未来に遺す激情
8歳から始めた書道をバックグラウンドに、文字のみならず抽象絵画など既成概念に囚われない表現を追求する現代アーティスト、真弓将。3000年以上の歴史がある漢字に生命力を見出し、その色彩を表現しようと墨だけでなくアクリル絵具を使用。広大な景色の中に動植物が雄々しく佇んでいるように文字を捉えた作品からは、ひしひしと生命力が伝わり、文字表現の新たな可能性を感じさせます。
燃え盛る日本の文化
現在、京都を拠点としている真弓は、スマートフォンや財布を持たずに街を歩くことがあります。歩きながら考えるのは「何故、己は作品を残すのか。己の源流にあるものは一体何なのか」。
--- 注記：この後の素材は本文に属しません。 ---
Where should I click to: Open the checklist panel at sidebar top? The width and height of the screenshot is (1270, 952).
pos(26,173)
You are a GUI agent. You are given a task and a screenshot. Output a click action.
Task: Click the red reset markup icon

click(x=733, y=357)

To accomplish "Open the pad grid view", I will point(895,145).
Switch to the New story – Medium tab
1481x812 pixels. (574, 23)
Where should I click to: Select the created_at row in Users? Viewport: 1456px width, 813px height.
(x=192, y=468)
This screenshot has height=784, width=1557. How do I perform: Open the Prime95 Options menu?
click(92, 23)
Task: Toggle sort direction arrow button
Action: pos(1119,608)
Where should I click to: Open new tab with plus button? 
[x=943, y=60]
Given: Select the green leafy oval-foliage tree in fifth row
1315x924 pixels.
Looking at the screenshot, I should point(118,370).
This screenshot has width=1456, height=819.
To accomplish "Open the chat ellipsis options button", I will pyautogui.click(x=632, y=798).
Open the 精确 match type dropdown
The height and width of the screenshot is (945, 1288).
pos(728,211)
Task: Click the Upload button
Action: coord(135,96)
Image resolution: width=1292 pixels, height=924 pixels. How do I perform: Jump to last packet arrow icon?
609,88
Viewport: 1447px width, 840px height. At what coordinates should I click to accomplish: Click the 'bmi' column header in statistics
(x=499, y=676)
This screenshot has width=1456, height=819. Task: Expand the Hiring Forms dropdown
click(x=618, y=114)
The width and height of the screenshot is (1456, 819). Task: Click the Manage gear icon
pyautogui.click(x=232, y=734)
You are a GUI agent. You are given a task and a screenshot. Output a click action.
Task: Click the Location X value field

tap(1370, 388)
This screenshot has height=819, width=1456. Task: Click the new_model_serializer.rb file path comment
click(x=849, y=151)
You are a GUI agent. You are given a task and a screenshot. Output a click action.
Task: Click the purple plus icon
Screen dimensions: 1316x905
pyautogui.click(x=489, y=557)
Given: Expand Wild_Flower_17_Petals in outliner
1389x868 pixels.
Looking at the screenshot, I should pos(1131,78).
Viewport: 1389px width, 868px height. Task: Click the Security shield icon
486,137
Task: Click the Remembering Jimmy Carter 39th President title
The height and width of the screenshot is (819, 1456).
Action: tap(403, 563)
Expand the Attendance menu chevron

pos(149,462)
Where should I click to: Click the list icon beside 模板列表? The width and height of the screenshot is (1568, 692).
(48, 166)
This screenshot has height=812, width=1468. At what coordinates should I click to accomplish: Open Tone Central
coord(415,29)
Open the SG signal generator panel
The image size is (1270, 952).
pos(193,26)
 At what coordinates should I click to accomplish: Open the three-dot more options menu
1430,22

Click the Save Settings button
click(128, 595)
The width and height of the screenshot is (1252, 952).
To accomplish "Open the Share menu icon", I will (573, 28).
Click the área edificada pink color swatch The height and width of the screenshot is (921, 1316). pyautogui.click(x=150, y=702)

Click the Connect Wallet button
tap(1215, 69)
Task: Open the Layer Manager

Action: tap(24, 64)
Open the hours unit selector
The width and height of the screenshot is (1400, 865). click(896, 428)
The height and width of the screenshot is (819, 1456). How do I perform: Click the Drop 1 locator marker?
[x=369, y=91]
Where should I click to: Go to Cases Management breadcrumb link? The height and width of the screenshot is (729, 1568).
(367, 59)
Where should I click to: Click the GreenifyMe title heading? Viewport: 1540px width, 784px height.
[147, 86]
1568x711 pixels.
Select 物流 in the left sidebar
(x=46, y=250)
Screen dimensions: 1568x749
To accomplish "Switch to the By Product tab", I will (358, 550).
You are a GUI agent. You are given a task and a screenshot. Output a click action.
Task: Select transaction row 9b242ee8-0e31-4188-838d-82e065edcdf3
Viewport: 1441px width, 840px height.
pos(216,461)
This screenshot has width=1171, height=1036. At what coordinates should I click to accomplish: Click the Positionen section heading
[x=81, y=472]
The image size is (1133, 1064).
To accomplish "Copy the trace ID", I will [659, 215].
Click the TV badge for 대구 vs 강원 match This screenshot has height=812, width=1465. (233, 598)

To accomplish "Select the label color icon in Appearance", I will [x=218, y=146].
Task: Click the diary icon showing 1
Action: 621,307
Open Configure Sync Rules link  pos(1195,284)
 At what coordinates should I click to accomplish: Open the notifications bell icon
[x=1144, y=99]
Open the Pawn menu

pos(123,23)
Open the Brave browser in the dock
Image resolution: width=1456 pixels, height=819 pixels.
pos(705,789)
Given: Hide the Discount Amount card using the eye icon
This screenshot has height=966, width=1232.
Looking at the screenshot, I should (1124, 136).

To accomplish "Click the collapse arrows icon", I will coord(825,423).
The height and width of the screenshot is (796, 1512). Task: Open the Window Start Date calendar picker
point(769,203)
「京都という街には、人々の生活に密接に結びつき長く受け継がれてきた物事が身の回りにある。日本の四季折々の風物や風習は決して過去のものではなく、今も生きている」
自身の価値観の根底には日本人のアイデンティティがあることを強く認識した真弓。それは「発見したというよりも、開けずにいた引き出しをようやく開けた感覚」といいます。日本人でしか表現できないものが日常に満ち溢れていることを感じ取り表現に昇華させるきっかけになったのが昨秋、京都で開催した個展「PAINTINGS」でした。
その時、生まれた作品のひとつが「ー鵜匠ー」。幼少の頃から、両親に連れられ観ていた鵜飼の光景を、切先鋭い火の粉や炎の温度を肌身に感じる臨場感をもって日本人の心象風景として描き出しました。このように市井の人々が継いできた熱意、そして心の平静を保つ信心も「激情」とし、これこそが未来に遺すべきものとの想いを持って取り組むのが本展「激情-quiet passion-」。
“燃え上がった炎は消えることはない。
さまざまな事象に影響され、揉みくちゃにされてもなお炎は絶えず燃え盛る。
その炎の根源にあるのは言霊であり神仏であり、日本に脈々と受け継がれる文化である。息つく間もなく新しい事物が産まれては、その姿を消していく現代において、それらは絶対的存在ではなくなった。
しかしこんな時代でも、こんな時代だからこそ、後世に残せるものがある。決して目視できない力をもって世界と対峙する”
文字を書くのが書道家、絵を描くのが画家であるといった囚われから逃れ、常識や思い込みと真っ向から対峙しようとするのが真弓の創作の原動力。文字、絵画、立体と形象は違えども作品とは作家の肉片であり、血が通ったもの。作品に刻まれた激情は、作家のものではなく鑑賞者の胸の内に眠る激情だと真弓は話します。
平面作品に加え、構想に5年かけた立体作品を本邦初公開。書道の領域を超えようとする真弓の表現への意気が、これまで以上に感じられる平面作品23点、ブロンズ粘土で造形し漆塗りで仕上げた立体作品4点を展示します。
文字の重力の出現
和紙の上に墨が乗ることで、文字は重さをもつ。書を定義づける道具である筆、墨、硯、紙の「文房四宝」を離れ、文字の重みを現そうとする真弓の試みは今回、絵画表現から立体作品にも広がります。
「芯材に粘土を重ねて肉付けしていく制作作業は、フィジカルな体験。筆で書くのとは違って先が想像できず、現実に立ち上がってくる文字の重量感を前に文字の生命力を改めて実感した」
「ー北の海より・遥かなる玄武の習作ー」といった立体的な文字が風景の中に屹立するのを描いた作品が現実になる、文字が空間に出現するイメージをずっと持っていたという真弓。立体作品の制作を通して創作活動に一貫するテーマ「滲み出る生命」の感触を新たにしています。
紙が誕生する以前、人間の意思伝達、記録手段として発達した文字が書き写されたのは粘土板や獣骨など。保存性や運搬性といった利便性から紙が誕生し、そしてデジタルへ。文字の歴史は、重力の解放であったかのようにも思えます。真弓の一連の作品は、粘土や獣骨、そこに刻まれ現れる溝といった文字がもっていた原初的な物理性を再獲得するものと捉えることが出来ます。
「今の時代に確かな激情があったことを忘れてほしくない。その波を大きく羽ばたかせて、未来へのメッセージとして残したい」
現在25歳の真弓は文字を「書く」のではなく「打つ」時代に生まれ育った世代。新しい世代が、言葉が宿してきた激情を打ち込みます。